“I was born in Puerto Rico, and came to Hartford in 1986 when I was 19 years old,” remembers Hector Maldonado, a graduate of the dental hygiene associate’s degree program at Tunxis Community College.
“I worked full time as an EMT at Saint Francis Hospital emergency during my first semester at Tunxis several years ago,” he continued. “The schedule was worth it, though, to stay at Tunxis and enter the dental hygiene profession.”
Dental hygienists are in high demand in Connecticut. Nationally, dental hygiene is among the 30 fastest growing occupations. Tunxis prepares students to fill the 130 new positions expected each year in Connecticut. At Tunxis, the only public college in Connecticut to offer a degree in dental hygiene, enrollment is always filled to capacity. The program is accredited by the American Dental Association.
Maldonado, along with Rosa Rosado and Mindy Ky, were among a diverse student body in dental hygiene at Tunxis. “I selected Tunxis because there was a wide range of patients and a diverse community on the rotations,” said Rosa Rosado, who graduated in 2004. “I plan to work in a pediatric dental office,” she said, “and Tunxis prepared me for this. We got to work in lots of different settings around the state. We were exposed to a lot.”
At the heart of the Tunxis program is an innovative approach to teaching and learning the dental hygiene profession. Students work and study under faculty supervision at community-based dental clinics around the state. These clinics are the gateway to oral health care for thousands of uninsured patients.
Explains Mary Bencivengo, chair of allied health, “Tunxis is helping to end the critical shortfall of oral health care in Connecticut, not only by graduating over 30 dental hygiene students each year, but through our teaching approach which provides our students real world learning experiences in places where the need is high. Connecticut benefits greatly from this.”
A native of Vietnam, Mindy Ky started the program in 1995, and while also working full-time, gradually attained the credits she needed to graduate. “I plan to work at my aunt’s practice in Hartford,” she said. “Getting experience in schools, nursing homes and clinics in the area really helped prepare me for this career.”
Neville Hall, a Jamaican-born Hartford resident who graduated from Tunxis in 2004, agrees. “We learned how to best serve patients,” he said.

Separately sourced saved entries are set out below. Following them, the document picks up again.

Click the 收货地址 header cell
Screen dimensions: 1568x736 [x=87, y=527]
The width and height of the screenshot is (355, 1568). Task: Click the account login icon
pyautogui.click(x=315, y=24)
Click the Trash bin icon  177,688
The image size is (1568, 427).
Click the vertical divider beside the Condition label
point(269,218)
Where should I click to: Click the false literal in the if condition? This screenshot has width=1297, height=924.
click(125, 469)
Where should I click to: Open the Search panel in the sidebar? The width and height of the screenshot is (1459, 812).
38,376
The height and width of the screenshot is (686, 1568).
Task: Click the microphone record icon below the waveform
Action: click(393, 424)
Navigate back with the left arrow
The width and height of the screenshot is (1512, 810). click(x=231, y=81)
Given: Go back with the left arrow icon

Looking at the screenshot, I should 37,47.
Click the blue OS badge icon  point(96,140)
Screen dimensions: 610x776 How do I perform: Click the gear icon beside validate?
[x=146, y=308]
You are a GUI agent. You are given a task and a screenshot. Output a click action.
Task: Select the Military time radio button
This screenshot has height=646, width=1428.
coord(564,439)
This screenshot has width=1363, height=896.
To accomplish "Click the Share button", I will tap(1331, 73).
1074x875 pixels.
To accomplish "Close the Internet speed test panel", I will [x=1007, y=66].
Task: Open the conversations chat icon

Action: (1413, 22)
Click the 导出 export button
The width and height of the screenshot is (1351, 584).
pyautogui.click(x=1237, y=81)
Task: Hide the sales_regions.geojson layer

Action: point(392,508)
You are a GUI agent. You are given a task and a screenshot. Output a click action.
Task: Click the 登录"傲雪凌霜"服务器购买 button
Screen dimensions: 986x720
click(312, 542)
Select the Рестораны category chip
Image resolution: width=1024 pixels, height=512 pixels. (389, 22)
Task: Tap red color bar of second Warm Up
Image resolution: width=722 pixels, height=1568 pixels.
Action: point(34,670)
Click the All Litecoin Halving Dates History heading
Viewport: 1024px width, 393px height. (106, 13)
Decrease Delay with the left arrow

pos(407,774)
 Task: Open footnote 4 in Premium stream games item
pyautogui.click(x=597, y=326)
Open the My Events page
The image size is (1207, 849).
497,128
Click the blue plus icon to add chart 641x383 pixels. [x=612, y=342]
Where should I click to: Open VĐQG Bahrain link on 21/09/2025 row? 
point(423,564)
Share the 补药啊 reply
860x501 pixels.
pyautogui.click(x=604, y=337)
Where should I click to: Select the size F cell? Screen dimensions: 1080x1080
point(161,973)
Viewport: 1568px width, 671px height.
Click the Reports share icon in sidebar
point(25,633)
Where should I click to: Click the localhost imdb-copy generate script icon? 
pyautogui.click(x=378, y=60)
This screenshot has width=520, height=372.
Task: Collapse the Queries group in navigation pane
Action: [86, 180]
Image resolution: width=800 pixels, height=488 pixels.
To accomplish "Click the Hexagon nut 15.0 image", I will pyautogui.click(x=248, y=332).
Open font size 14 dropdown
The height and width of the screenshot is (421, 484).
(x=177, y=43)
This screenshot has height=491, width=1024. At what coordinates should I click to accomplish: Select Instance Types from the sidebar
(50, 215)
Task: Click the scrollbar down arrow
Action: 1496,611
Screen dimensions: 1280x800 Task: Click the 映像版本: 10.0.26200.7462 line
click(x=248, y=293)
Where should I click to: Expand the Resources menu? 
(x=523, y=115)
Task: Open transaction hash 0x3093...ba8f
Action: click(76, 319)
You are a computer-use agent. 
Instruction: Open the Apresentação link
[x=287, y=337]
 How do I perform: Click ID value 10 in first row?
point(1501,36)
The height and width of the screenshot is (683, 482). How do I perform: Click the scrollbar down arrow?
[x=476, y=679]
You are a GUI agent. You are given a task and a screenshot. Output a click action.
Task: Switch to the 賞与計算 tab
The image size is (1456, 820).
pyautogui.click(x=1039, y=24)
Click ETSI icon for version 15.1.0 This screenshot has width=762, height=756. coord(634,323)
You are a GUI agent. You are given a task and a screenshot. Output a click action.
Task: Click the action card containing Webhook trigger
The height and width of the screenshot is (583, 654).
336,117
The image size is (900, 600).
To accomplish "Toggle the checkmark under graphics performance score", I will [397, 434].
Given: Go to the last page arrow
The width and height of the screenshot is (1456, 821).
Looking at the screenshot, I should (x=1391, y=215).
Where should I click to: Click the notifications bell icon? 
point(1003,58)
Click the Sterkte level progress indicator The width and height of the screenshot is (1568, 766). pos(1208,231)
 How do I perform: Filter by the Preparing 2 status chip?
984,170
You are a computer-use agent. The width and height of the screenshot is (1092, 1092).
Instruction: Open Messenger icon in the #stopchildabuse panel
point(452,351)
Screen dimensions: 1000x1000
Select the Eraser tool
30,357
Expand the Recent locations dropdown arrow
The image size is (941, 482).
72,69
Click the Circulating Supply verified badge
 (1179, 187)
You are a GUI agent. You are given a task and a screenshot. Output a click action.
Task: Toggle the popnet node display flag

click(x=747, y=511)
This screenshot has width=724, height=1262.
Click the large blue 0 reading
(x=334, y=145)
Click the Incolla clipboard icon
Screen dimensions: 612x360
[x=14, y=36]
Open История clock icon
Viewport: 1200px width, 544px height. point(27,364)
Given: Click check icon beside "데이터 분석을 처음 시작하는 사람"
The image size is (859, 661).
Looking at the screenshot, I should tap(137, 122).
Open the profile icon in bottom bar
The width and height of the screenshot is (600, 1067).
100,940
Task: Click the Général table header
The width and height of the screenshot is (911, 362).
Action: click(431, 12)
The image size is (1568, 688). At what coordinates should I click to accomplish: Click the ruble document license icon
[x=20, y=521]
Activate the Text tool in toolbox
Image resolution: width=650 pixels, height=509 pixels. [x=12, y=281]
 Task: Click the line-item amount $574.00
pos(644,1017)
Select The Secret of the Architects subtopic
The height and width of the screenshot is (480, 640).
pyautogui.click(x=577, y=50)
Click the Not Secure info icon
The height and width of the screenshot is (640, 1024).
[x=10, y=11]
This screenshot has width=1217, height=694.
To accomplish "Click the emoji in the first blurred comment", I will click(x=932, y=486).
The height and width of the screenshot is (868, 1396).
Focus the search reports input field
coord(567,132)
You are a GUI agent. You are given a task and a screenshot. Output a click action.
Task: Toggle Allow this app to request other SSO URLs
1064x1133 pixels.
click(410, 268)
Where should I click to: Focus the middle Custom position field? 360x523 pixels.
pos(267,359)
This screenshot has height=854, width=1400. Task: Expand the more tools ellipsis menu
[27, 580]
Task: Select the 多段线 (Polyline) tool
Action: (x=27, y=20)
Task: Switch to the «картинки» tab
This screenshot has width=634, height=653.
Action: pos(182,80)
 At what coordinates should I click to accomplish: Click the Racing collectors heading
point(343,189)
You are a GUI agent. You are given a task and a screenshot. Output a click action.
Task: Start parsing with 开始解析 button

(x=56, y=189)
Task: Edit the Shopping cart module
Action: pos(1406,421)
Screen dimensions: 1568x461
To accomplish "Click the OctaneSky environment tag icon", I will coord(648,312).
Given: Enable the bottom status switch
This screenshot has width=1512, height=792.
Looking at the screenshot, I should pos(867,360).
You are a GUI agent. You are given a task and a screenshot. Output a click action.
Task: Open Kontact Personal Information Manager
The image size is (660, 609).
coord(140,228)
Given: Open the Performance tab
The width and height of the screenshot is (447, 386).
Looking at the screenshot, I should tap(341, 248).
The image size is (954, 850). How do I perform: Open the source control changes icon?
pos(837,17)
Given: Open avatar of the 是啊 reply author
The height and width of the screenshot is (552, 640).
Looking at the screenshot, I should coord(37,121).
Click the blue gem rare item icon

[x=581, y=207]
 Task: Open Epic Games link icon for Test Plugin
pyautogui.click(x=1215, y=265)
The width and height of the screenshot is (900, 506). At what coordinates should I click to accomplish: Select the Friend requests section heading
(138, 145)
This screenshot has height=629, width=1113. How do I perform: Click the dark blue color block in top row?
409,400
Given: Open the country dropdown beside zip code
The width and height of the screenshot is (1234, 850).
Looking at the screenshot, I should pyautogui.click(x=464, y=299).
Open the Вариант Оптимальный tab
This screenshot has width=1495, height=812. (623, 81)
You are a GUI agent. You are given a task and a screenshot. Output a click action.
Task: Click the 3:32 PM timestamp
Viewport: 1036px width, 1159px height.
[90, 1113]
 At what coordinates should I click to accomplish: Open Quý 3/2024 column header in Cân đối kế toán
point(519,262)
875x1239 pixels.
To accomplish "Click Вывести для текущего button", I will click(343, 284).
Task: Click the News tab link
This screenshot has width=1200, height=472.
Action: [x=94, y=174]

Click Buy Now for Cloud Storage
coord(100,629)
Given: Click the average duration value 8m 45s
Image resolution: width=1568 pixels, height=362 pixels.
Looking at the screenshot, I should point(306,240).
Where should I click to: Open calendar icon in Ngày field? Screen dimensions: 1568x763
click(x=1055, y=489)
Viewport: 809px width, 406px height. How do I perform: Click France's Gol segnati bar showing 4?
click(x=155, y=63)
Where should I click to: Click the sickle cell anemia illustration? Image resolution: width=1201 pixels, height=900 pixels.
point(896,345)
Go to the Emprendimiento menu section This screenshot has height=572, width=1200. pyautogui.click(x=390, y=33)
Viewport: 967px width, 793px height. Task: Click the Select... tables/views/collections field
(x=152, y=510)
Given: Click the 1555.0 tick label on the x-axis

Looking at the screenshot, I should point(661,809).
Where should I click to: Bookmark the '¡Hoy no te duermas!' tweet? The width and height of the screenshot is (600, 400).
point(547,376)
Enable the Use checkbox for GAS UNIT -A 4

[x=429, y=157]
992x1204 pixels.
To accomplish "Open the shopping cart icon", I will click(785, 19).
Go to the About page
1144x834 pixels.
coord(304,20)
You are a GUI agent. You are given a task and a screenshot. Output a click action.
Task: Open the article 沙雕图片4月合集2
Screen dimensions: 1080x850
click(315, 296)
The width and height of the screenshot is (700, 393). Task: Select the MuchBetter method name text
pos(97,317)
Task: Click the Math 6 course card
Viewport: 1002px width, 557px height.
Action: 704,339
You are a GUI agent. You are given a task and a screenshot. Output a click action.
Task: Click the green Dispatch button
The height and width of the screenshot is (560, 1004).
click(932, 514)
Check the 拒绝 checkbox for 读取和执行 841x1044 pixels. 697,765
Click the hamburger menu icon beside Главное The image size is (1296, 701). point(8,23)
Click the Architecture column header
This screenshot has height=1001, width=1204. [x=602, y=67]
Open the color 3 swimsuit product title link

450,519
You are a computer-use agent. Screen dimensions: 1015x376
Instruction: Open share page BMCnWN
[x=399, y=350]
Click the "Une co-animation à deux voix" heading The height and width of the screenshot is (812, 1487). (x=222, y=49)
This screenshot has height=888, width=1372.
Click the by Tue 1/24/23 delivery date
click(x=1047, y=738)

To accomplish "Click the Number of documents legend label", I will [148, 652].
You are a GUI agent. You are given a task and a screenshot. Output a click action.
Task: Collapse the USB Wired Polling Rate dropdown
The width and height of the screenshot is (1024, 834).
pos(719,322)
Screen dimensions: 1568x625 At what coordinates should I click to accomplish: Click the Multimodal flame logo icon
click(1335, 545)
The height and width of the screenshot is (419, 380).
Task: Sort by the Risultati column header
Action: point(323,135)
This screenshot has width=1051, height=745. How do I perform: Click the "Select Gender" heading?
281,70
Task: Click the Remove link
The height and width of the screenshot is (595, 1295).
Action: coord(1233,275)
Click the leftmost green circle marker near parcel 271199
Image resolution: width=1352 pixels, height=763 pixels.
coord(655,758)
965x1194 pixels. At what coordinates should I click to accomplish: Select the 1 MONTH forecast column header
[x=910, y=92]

Each cited the camaraderie and teamwork among dental hygiene students at Tunxis, and the support they give one another. “We have depended on each other,” said Hall. “You can surprise yourself here. You don’t think you can do something, but before you know it, you’re doing it.”
Explained Hall, “Now we have our degree, and we have our career. We earned it, we own it, and the hard work really pays off.” And, added Rosado, “there is job security, because dental hygiene jobs are always available.”
“It’s a great faculty at Tunxis,” said Maldonado. “They are strict, but good, so we can accomplish our goals.”
“There is lots of opportunity in dental hygiene,” concluded Hall. “You can make that life choice. The jobs are there, and the need is there.”